CLEVELAND — Matthew Canel is an engineer and a Case Western Reserve University alumnus. But it's his passion for music bringing about change.
“I used to play the cello,” Canel explained. “The reason I don't play the cello anymore is that they are $40,000 to $50,000 instruments, and I was renting one for not nearly anything near that when I was playing. I couldn’t certainly afford to just buy one.”
The thought of not being able to play because of the cost stuck with Canel. Then, through an old engineering class project, he came up with the idea to build his own quarter-sized violin using 3D printing.
“Someone had already done a full size, so I started with quarter and from there lots of development work with a local luthier, Max Morgan up in Cleveland Heights,” Canel said. “From there, we got something that sounds pretty much like the wooden thing.”
With a product in hand and a grant from the Student Project Fund, Matthew got help from fellow alumnus Ben Kaufman to take it to market.
“I sort of just stayed on to help with the business side, help with the managing production,” Kaufman said. “Matt, does all the design and all of the manufacturing design, and then I take it from there and try and sell it.”

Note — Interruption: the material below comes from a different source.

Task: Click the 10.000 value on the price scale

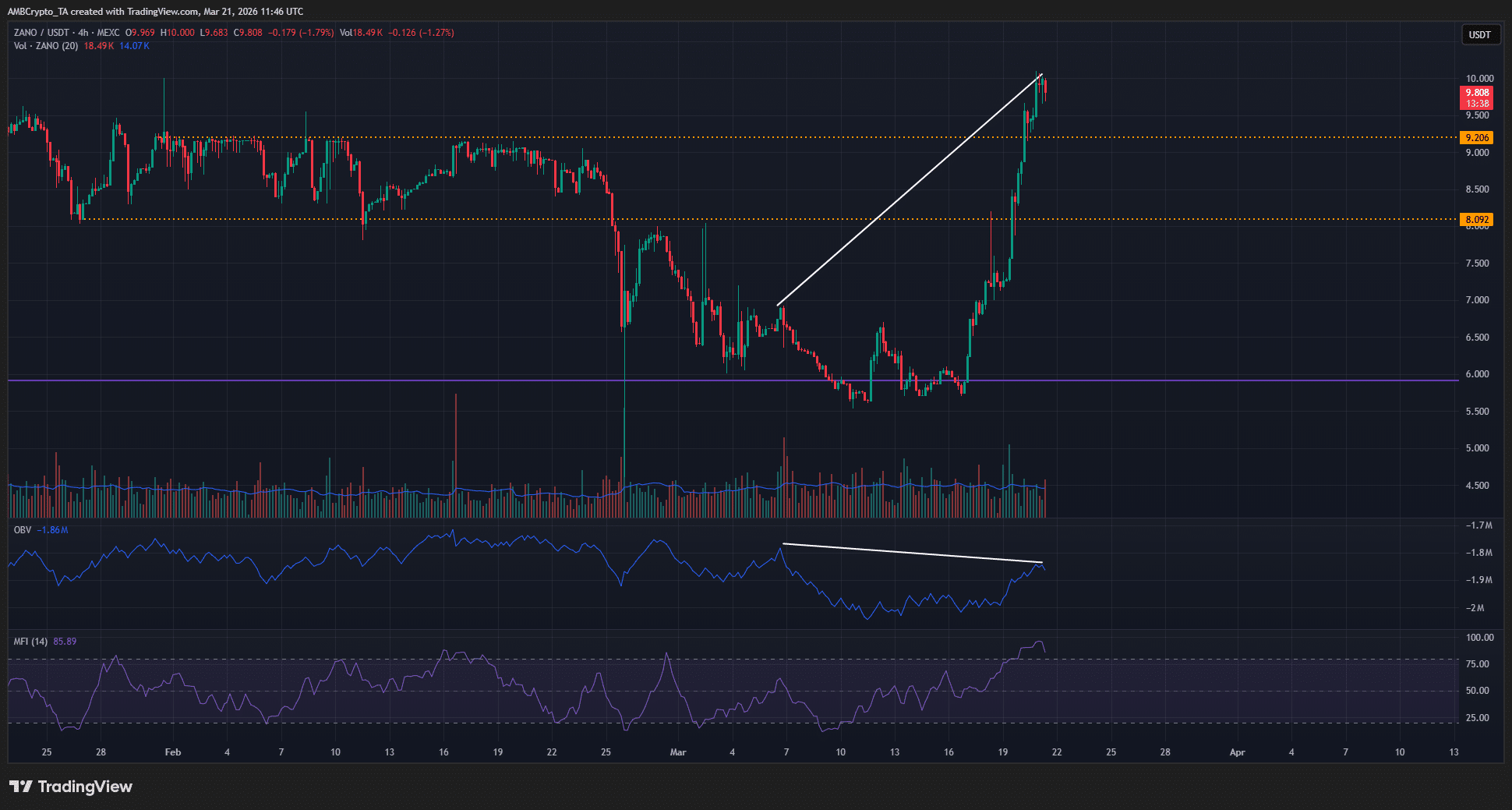Action: 1480,78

Together the two founded their company, 3D Music, creating colorful, safe and durable hard plastic violin replicas in just 48 hours. The pair says their 3D printed instruments are more affordable, costing about $200 bucks.
“You can buy a wooden violin for up to a million dollars. So, there is a huge range…the cheapest violins I've found on AliExpress are to $69dollars plus shipping, and their sound quality is what a $69 violin would sound like,” Kaufman said. “We're trying to get the sound quality of a $300 to $400 violin and then come in under their price.”
They say affordability is important for kids who want to play an instrument but can't afford it like Canel recalls of his upbringing. The pair hopes to collaborate with local school districts soon as they continue to expand.
“We'd love to be a known company in the educational industry, in the music industry,” said Kaufman.